Word for word, transcribe the data below from the line with "Zum Kalender hinzufügen (183, 442)" to the line with "Menu (178, 15)", keeping both of those lines.

*** Opening of RECORDS SHOWN ***

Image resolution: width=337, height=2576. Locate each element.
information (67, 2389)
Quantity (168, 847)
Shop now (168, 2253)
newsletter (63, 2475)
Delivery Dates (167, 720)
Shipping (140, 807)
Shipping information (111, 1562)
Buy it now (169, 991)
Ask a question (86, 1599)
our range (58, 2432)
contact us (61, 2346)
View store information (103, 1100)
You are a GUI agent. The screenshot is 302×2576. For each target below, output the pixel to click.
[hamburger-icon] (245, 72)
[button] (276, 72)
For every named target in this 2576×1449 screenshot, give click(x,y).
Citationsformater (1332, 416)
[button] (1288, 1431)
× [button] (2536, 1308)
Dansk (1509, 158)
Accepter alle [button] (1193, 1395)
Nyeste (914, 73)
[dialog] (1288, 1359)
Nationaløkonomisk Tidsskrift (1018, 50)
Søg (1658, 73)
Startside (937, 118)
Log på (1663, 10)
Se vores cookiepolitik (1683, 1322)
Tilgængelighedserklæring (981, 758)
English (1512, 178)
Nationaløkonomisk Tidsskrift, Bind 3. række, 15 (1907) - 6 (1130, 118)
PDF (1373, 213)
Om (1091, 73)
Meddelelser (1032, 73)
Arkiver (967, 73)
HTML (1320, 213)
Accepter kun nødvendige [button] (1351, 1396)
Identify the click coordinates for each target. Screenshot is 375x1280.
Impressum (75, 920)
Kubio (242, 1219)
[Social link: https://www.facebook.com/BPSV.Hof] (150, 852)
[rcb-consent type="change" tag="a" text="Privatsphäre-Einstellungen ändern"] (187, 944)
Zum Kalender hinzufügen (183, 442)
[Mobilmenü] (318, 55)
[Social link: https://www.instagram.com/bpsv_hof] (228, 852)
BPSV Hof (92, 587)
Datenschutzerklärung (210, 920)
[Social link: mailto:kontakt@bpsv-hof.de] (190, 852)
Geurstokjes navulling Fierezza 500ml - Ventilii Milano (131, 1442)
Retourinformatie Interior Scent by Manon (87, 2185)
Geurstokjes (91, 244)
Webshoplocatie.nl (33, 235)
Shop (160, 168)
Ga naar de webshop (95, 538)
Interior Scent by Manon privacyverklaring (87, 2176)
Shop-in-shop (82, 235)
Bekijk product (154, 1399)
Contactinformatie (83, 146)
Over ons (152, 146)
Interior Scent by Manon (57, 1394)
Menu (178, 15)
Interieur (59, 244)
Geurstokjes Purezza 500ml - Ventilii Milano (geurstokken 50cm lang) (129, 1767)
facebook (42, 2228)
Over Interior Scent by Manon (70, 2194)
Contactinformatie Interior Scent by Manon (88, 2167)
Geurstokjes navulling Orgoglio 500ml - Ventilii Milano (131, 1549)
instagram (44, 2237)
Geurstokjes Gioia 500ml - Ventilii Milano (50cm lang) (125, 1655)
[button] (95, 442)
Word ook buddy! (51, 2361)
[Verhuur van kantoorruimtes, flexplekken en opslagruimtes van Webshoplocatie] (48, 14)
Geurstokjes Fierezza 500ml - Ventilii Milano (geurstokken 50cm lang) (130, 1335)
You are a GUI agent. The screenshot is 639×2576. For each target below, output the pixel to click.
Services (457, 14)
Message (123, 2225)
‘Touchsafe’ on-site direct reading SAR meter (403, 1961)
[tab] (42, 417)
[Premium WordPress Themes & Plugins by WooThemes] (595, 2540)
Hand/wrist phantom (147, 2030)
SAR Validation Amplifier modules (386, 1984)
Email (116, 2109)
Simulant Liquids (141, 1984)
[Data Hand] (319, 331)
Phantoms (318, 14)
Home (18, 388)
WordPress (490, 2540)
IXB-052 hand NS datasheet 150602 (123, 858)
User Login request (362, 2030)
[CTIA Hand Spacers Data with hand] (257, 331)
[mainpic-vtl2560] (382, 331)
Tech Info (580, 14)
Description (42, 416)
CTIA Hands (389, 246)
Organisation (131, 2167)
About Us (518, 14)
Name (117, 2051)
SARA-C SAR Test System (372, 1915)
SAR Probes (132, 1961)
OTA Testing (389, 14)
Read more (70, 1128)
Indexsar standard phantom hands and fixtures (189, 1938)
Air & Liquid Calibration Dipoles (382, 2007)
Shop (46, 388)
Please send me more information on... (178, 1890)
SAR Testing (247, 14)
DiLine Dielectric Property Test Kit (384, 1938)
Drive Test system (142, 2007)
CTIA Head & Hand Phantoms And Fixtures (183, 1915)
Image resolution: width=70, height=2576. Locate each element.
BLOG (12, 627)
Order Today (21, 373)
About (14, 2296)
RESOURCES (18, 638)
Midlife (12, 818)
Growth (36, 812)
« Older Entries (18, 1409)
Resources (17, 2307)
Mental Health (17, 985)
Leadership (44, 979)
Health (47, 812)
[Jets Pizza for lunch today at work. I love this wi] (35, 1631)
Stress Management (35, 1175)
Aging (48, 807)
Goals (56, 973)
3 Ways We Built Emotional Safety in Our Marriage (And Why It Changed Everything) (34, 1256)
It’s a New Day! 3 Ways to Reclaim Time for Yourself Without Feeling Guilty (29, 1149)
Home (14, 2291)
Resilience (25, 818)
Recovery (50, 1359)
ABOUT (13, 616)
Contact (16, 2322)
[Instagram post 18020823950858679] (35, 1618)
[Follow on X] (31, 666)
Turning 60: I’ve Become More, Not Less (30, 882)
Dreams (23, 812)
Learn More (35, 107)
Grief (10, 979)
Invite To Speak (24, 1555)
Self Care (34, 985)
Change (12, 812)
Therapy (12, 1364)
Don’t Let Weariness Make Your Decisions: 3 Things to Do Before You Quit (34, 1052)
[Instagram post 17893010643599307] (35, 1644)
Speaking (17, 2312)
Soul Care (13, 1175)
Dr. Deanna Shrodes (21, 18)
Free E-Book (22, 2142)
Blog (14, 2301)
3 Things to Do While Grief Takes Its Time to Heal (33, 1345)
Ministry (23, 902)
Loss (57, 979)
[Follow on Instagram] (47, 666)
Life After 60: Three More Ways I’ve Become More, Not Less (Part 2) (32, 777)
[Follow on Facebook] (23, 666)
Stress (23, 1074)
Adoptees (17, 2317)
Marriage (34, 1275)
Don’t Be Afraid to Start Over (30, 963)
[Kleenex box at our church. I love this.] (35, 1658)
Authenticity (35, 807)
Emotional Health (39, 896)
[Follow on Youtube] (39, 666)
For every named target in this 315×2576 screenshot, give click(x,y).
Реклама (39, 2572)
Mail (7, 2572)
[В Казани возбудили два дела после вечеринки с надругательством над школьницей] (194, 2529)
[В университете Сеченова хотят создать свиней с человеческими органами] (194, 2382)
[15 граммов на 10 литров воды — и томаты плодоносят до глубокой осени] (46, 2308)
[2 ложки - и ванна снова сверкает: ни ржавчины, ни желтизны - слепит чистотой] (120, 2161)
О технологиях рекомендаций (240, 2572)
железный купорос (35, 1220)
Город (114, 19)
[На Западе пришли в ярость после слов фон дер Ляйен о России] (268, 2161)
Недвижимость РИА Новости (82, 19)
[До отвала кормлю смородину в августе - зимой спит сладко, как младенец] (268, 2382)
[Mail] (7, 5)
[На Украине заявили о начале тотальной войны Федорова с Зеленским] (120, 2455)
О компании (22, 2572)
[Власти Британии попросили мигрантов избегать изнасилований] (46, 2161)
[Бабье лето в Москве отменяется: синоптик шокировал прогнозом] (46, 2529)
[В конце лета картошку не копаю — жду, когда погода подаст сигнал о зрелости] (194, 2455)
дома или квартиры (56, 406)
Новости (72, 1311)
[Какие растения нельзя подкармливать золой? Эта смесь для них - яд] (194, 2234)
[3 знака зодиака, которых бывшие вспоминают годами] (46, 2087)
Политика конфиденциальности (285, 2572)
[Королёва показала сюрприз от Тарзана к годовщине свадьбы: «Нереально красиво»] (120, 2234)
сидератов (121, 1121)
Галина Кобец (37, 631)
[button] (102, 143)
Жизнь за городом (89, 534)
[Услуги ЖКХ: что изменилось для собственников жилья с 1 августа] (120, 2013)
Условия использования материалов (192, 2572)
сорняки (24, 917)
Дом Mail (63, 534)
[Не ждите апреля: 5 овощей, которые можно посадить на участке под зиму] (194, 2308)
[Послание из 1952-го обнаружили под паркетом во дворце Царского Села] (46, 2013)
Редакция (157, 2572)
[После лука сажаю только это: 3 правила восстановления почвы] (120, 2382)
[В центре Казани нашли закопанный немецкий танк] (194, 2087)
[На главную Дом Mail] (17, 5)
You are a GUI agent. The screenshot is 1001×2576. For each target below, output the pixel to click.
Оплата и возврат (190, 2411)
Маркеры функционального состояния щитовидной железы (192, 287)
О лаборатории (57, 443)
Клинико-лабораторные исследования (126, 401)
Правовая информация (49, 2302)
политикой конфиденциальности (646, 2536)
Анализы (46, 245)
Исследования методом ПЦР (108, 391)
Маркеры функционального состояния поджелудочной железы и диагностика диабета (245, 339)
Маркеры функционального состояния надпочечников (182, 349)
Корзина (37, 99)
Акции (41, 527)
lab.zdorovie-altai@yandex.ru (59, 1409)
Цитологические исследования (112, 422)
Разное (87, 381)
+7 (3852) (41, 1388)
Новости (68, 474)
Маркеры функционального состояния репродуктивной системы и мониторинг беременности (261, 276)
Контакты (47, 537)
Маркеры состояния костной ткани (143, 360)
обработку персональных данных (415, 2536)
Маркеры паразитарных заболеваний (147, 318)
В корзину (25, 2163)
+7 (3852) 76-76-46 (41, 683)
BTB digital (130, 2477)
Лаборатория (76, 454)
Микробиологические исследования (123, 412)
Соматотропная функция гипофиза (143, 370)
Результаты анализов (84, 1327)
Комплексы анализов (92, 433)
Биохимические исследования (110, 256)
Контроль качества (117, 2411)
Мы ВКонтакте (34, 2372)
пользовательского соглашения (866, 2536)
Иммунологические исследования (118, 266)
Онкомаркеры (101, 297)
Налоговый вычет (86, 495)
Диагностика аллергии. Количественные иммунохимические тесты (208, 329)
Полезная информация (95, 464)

*** Close of RECORDS SHOWN ***

#### [OUTPUT OF THE EXERCISE]
Zum Kalender hinzufügen (183, 442)
[Mobilmenü] (318, 55)
[Social link: https://www.instagram.com/bpsv_hof] (228, 852)
BPSV Hof (92, 587)
Datenschutzerklärung (210, 920)
[Social link: mailto:kontakt@bpsv-hof.de] (190, 852)
Geurstokjes navulling Fierezza 500ml - Ventilii Milano (131, 1442)
Retourinformatie Interior Scent by Manon (87, 2185)
Geurstokjes (91, 244)
Webshoplocatie.nl (33, 235)
Shop (160, 168)
Ga naar de webshop (95, 538)
Interior Scent by Manon privacyverklaring (87, 2176)
Shop-in-shop (82, 235)
Bekijk product (154, 1399)
Contactinformatie (83, 146)
Over ons (152, 146)
Interior Scent by Manon (57, 1394)
Menu (178, 15)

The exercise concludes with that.